Media influence and publicity
- Shortz has been a guest on a number of TV talk shows, including Martha Stewart Living, Oprah, The Daily Show, and The Colbert Report.
- He has also appeared on Millionaire as an expert for the "Ask the Expert" lifeline.
- Shortz appeared on an episode of The Simpsons titled "Homer and Lisa Exchange Cross Words", which first aired on November 16, 2008.
- Shortz later appeared in Dinner: Impossible as himself, challenging the chef to create dishes that mimic common English idioms at the annual American Crossword Puzzle Tournament. The episode aired on May 6, 2009.

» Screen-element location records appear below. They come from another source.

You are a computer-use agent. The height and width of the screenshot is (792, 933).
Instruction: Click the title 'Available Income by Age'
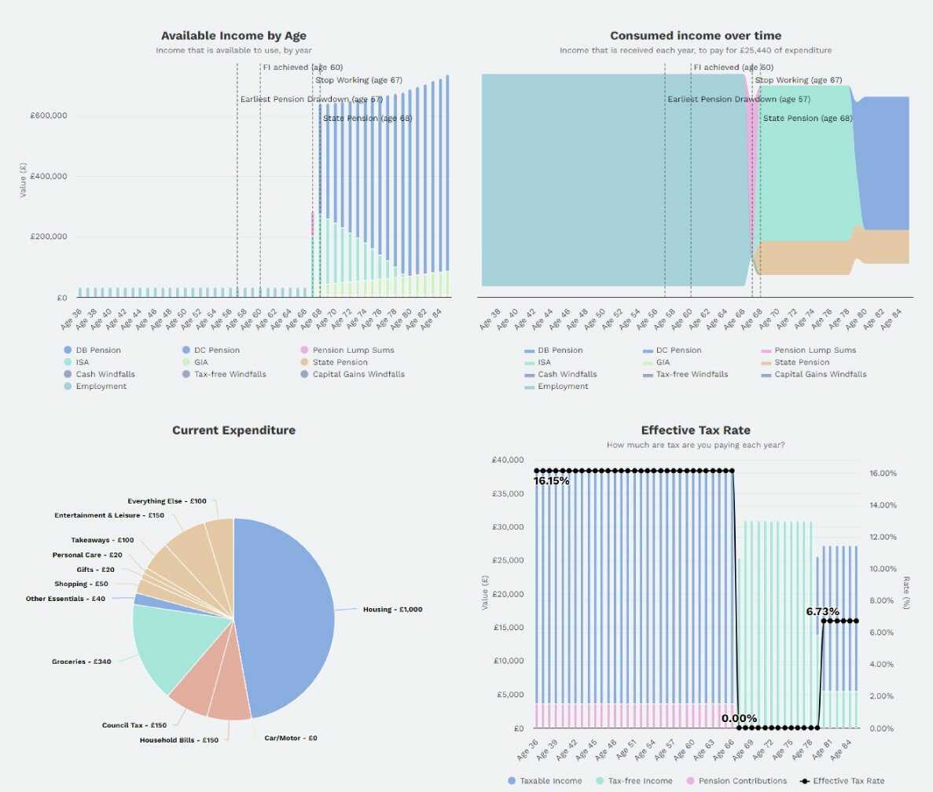pos(233,35)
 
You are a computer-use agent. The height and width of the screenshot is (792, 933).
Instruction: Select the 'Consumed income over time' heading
pos(696,35)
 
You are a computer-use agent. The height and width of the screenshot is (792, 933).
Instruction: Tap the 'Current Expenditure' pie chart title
pos(233,431)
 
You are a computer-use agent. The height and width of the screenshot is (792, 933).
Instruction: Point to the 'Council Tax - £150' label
pos(134,725)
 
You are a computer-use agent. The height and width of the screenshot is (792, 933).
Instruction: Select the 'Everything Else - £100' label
pos(167,501)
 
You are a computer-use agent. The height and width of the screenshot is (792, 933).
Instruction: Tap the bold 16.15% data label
pos(552,481)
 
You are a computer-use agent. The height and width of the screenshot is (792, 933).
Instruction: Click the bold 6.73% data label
pos(822,611)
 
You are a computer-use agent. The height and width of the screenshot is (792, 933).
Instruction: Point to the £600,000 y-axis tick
pos(48,116)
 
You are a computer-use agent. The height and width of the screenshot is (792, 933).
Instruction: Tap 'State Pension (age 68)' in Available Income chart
pos(366,119)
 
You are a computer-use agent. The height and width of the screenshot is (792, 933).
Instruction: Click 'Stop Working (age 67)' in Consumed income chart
pos(798,80)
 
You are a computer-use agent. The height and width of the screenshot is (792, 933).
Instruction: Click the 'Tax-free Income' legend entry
pos(634,781)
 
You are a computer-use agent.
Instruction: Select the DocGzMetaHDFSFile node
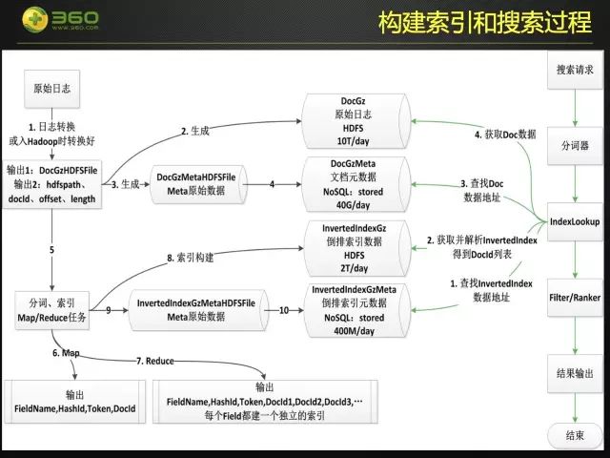(x=201, y=182)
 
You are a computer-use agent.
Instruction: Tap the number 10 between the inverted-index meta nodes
(x=283, y=309)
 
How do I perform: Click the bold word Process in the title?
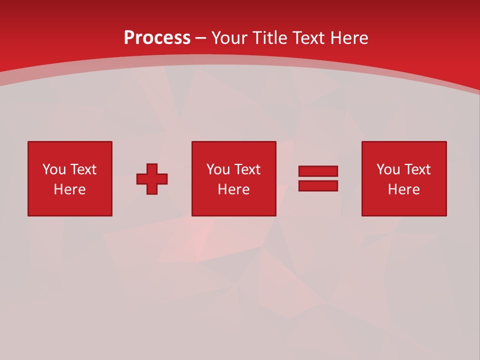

- He appeared on an episode of How I Met Your Mother titled "Robots Versus Wrestlers", which first aired on May 10, 2010 during season 5. He appeared as himself at an upscale dinner party that included Arianna Huffington and Peter Bogdanovich, also playing themselves.
- On December 18, 2015, he presented the answers on Jeopardy! in the category "The New York Times Crossword".
- Shortz was mentioned in passing in Brooklyn Nine-Nine episodes "The Mattress" and "Mr.Santiago" before guest-starring in the 2018 episode "The Puzzle Master" as Sam Jepson, a rival puzzler to Vin Stermley.
- In 2018, Shortz was featured on HBO's Real Sports with Bryant Gumbel (ep. 254, May 2018).
- In 2020, Shortz was the "central character" on an episode of To Tell the Truth. Actress Gillian Jacobs identified him almost immediately due to recognizing his voice from Weekend Edition on NPR.
- Shortz provided the puzzle clues which The Riddler (Jim Carrey) leaves for Batman (Val Kilmer) in the 1995 film Batman Forever.
- The 2006 documentary Wordplay by Patrick Creadon focuses on Shortz and the American Crossword Puzzle Tournament. Various famous fans of his puzzles such as Bill Clinton, Ken Burns, Jon Stewart, Daniel Okrent, Indigo Girls and Mike Mussina appear in the film.
- In March 2016, FiveThirtyEight reported on allegations of plagiarism regarding USA Today editor Timothy Parker's use of themes, clues, and grids previously published in The New York Times. The Times also reported on the story, in which Shortz is quoted as saying: "When the same theme answers appear in the same order from one publication to the next, that makes you look closer. When they appear with the same clues, that looks suspicious. And when it happens repeatedly, then you know it's plagiarism."
Shortz resides in Pleasantville, New York, where he works from home. He is an avid table tennis player. In May 2011, with Barbadian champion (and his long-time friend) Robert Roberts, he opened one of the largest table tennis clubs in the Northeast in Pleasantville. In 2012, Shortz set a goal for himself to play table tennis every day for a year, but surpassed his goal, playing for 1000 consecutive days. In his free time, Shortz enjoys biking, reading, traveling, and collecting antique puzzle books.